Policy flip-flops would erode investor confidence, cautioned MEF executive director Datuk Shamsuddin Bardan, adding the latest wage proposal under Budget 2019 was not discussed with the National Wage Consultative Council and therefore violated the NWCC Act 2011.

“When the government announced the new rate in the Budget, it is a flip-flopping of the policy and was not in accordance with the National Wage Consultative Council Act. There was no meeting or deliberation of the NWCC,” Shamsuddin told theedgemarkets.com when contacted.

He said the NWCC Act provides that the Council deliberates and makes recommendations to the government to be put forward for the consideration of the Cabinet.

“There was no meeting at all,” stressed Shamsuddin who sits on the Council.

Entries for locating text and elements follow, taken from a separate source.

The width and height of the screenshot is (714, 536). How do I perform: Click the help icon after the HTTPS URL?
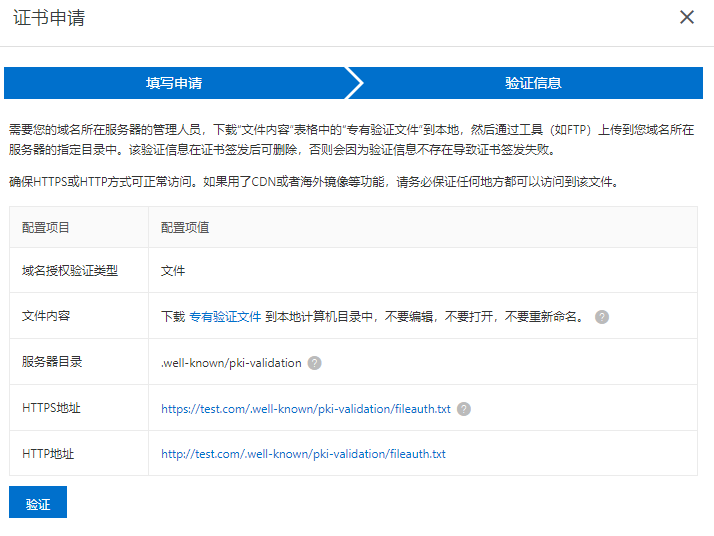point(464,409)
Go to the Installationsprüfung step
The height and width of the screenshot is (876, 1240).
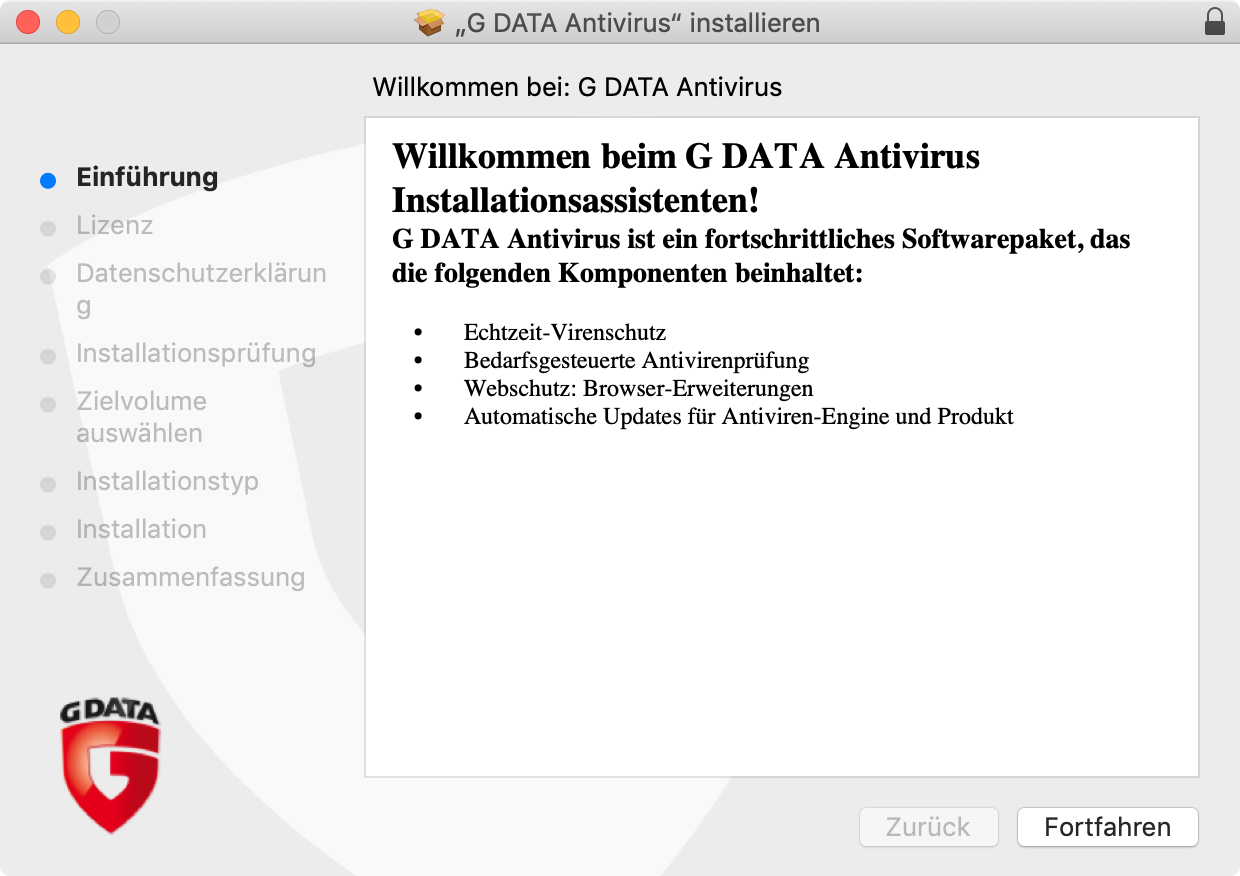[x=196, y=353]
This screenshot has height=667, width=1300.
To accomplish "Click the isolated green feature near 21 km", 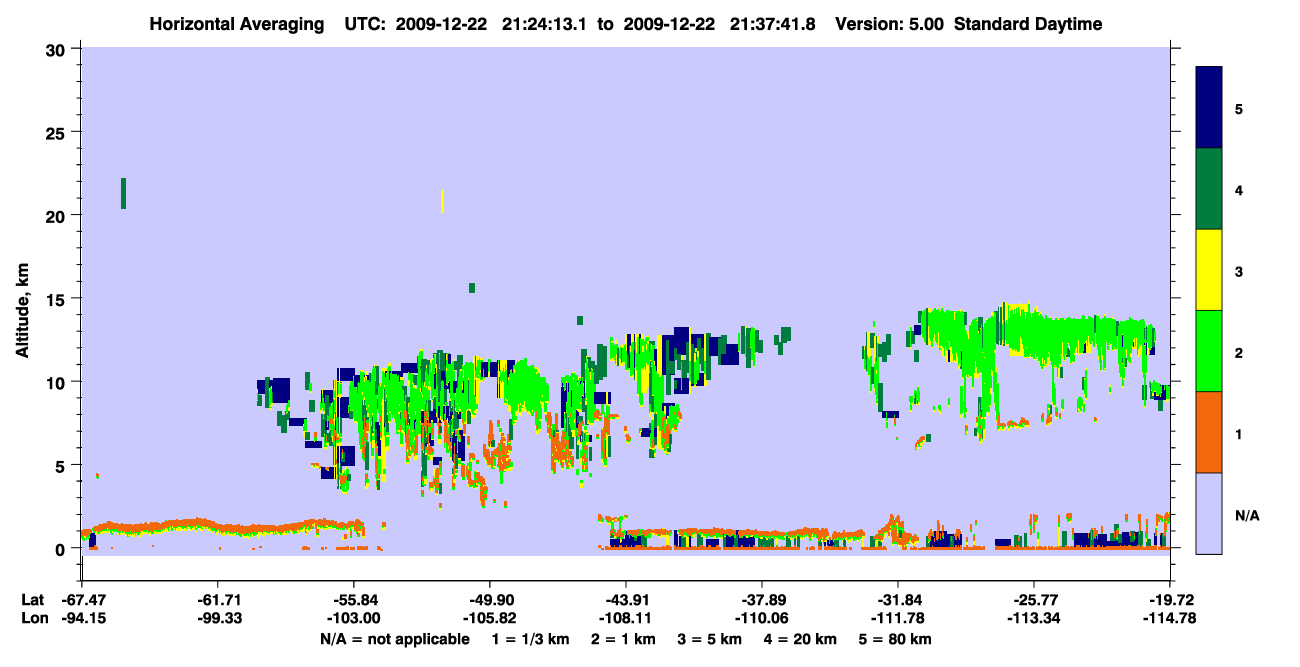I will (x=123, y=193).
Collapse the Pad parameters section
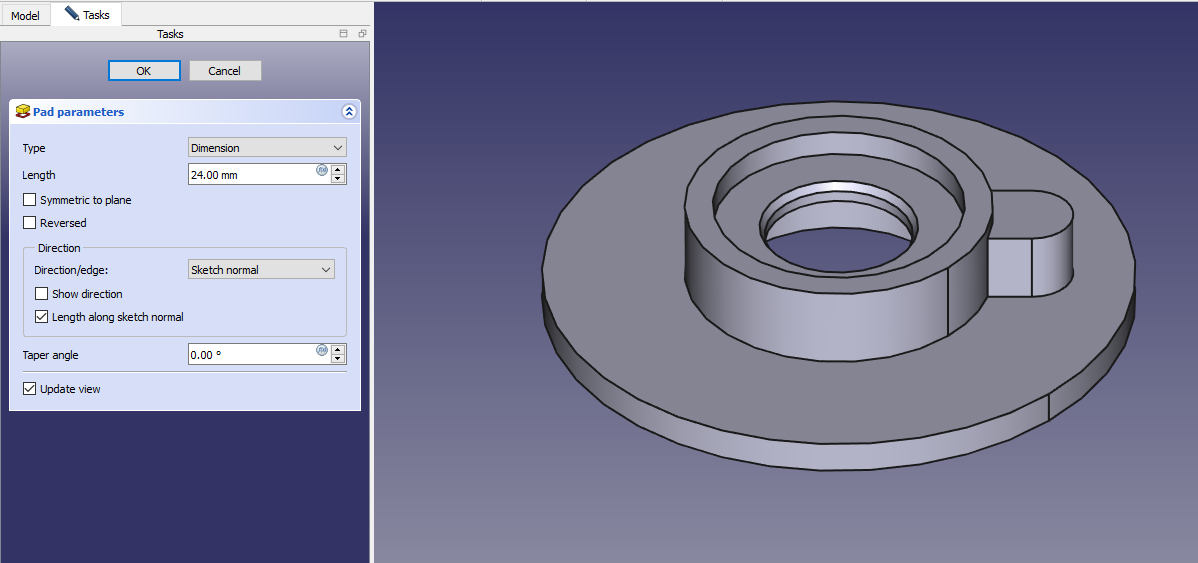1198x563 pixels. pos(348,112)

Moreover, the Prime Minister Office had already announced on Sept 6 that a standardised minimum wage of RM1,050 per month would apply effective Jan 1, 2019. This was after the Cabinet agreed to the recommendations of the National Wage Consultative Council (NWCC), following a review of the 2016 Minimum Wage Order.

“Now this is like a second review [of the minimum wage] and only within a few weeks [away from the first]. It cannot happen in that manner. The law says a review has to be done once in two years. [But] there was no further meetings once the RM1,050 was decided,” he pointed out.

He warned employers were unlikely to shoulder the additional expenses. “Very few employers have the capacity to absorb that cost. What will normally happen is that these employers will pass on the costs to the consumers, so there will also be increases in the price of services and products.”

Currently, the minimum wage in Peninsular Malaysia is RM1,000 and RM920 in Sabah and Sarawak.